Melida is but one of the many immigrants who are incarcerated while their cases remain pending in immigration courts. If we are to have an immigration system that's truly worthy of America's values, four critical reforms are in order, which I will be discussing at today's hearing:
- Legal representation for people who can't adequately represent themselves: Currently, immigrants never have the right to an appointed attorney in deportation proceedings - no matter how complex their case, how serious the consequences of deportation, or how obviously unable they are to represent themselves. Every day, immigrants with serious mental disabilities who can't even understand the charges against them face deportation without the assistance of a lawyer. Even children suffer this fate--going before immigration judges with no attorney while trained DHS prosecutors argue for their deportation. A fair immigration system would give judges the power to appoint attorneys in cases like these, rather than allowing 84% of prisoners in immigration jails to go unrepresented.

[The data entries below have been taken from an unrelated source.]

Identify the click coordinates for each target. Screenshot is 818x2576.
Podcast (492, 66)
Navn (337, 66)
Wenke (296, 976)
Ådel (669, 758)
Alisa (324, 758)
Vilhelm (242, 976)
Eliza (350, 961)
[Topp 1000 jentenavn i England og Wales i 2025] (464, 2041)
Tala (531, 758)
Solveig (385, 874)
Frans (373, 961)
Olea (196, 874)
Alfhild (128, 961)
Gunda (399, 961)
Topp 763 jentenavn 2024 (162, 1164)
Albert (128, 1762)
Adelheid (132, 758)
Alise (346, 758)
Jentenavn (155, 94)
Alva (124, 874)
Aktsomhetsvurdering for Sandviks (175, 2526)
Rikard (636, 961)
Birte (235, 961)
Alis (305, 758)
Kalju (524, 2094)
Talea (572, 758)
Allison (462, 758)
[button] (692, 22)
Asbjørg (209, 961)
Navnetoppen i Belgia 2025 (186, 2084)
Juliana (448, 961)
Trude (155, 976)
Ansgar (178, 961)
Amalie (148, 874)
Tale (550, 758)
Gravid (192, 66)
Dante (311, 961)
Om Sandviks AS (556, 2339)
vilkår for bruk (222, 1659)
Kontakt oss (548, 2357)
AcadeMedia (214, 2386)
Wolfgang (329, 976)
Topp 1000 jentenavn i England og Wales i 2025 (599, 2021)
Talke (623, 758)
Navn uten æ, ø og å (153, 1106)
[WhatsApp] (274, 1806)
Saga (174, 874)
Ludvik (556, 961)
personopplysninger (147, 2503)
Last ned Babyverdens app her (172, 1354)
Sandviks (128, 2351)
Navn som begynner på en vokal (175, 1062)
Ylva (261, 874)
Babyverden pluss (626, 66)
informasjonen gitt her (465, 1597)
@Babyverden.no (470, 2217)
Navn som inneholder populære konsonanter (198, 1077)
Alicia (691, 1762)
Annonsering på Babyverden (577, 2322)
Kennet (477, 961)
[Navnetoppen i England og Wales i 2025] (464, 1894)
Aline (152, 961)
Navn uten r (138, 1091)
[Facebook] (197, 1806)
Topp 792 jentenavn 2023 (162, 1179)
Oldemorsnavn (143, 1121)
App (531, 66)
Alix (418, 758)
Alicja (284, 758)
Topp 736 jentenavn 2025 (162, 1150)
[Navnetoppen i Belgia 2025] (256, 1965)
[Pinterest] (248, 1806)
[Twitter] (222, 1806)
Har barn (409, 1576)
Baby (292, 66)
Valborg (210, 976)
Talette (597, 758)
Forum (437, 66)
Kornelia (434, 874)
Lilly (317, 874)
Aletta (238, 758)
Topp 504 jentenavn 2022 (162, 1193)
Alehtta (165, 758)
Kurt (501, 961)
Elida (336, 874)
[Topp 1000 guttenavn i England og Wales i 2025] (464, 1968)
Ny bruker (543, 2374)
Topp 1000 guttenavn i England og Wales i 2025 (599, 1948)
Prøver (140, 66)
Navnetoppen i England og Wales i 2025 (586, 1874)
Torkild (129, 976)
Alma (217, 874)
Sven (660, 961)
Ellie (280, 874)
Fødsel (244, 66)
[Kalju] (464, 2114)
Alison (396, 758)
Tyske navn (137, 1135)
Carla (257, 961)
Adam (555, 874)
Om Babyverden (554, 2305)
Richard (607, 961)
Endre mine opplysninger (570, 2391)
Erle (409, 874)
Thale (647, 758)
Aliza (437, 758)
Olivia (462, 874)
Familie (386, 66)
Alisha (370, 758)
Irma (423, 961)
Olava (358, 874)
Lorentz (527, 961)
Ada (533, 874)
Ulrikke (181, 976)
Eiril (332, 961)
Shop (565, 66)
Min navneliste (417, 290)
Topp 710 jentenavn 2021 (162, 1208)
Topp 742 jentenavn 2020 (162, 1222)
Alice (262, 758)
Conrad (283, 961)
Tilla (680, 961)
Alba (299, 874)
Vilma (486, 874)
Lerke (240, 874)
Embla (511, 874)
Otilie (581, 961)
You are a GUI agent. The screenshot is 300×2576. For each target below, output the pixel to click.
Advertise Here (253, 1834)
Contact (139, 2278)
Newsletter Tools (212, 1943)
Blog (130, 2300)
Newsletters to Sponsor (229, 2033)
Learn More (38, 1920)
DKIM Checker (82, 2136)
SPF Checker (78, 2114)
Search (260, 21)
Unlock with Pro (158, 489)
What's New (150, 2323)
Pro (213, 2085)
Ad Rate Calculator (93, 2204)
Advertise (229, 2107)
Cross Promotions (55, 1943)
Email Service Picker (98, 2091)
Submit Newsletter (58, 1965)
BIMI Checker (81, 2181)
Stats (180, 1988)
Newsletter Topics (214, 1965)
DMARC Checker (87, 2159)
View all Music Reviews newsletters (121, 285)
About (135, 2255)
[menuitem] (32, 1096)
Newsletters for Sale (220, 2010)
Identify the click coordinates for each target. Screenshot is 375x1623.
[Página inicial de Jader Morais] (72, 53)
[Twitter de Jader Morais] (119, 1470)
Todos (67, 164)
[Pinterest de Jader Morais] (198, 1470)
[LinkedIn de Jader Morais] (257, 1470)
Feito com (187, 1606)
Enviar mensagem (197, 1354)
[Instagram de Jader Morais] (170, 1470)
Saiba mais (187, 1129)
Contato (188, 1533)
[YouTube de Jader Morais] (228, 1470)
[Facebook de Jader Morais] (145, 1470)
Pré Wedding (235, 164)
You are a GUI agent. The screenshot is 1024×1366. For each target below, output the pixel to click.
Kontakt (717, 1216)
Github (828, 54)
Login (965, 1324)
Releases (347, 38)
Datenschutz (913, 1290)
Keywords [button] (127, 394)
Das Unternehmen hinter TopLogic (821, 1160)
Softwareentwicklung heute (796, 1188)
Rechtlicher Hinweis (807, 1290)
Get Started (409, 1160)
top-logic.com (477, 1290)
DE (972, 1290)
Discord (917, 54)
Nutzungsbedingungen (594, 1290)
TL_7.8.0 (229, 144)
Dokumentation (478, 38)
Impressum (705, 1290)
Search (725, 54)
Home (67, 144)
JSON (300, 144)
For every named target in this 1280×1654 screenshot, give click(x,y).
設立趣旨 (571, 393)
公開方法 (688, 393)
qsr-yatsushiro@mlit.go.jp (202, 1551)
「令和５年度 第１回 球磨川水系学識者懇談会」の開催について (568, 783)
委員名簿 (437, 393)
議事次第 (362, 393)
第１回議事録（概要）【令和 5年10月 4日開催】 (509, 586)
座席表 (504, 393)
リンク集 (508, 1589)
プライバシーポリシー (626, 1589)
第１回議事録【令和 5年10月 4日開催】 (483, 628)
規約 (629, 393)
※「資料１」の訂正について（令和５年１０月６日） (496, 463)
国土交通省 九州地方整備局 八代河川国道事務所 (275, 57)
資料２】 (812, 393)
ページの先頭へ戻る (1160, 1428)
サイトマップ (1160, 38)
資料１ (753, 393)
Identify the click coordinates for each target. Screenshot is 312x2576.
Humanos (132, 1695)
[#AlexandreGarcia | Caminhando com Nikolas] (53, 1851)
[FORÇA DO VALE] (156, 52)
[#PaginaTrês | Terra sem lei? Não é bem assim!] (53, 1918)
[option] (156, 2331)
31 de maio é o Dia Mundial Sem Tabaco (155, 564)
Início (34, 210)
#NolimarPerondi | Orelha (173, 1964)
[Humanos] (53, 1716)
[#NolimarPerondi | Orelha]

- Individual justice: Our immigration system must give judges the power to consider deportation on an individualized basis, in order to decide if the drastic measure of banishing someone from our shores, sometimes forever, is actually appropriate. Immigration Judges had this authority for much of the twentieth century--and exercised it wisely--but their discretion was undermined by draconian laws enacted in 1996. Today, immigrants routinely face costly mandatory deportation as a result of offenses that the criminal justice system does not consider serious enough to justify a prison sentence, including many drug offenses and minor theft offenses. Even people who served in our nation's military or are the sole caretakers of American citizen children must be detained and deported under our draconian laws.
- Curtailing our immigration prisons: We must curtail the mass immigration prison system. In FY2011, DHS detained a record-breaking 429,000 men, women, and children in immigration jails across the country. Under DHS policies, thousands of individuals face years of imprisonment while their immigration cases are pending, and most of them never even receive a bond hearing to ask a judge to determine whether their detention is necessary. Furthermore, DHS interprets mandatory custody provisions to require incarceration without bond for virtually all people with criminal records--including nonviolent misdemeanors with no jail sentence. Rather than treat detention as the default, we should look to effective alternatives, such as travel restrictions, curfews, and electronic monitors, and afford all immigrants the due process of a bond hearing to determine whether they need to be locked up in the first place.
- A truly "civil" detention system: Although immigration prisons are technically civil detention centers, they are generally indistinguishable from prisons and jails. Immigration detainees sleep in locked cells wearing prison jumpsuits, unable to hug their loved ones for months or years on end because they are not allowed "contact" visits; suffer substandard medical care; and face the risk of sexual abuse. We must dramatically improve conditions of confinement. No one should be subject to inhumane conditions of detention.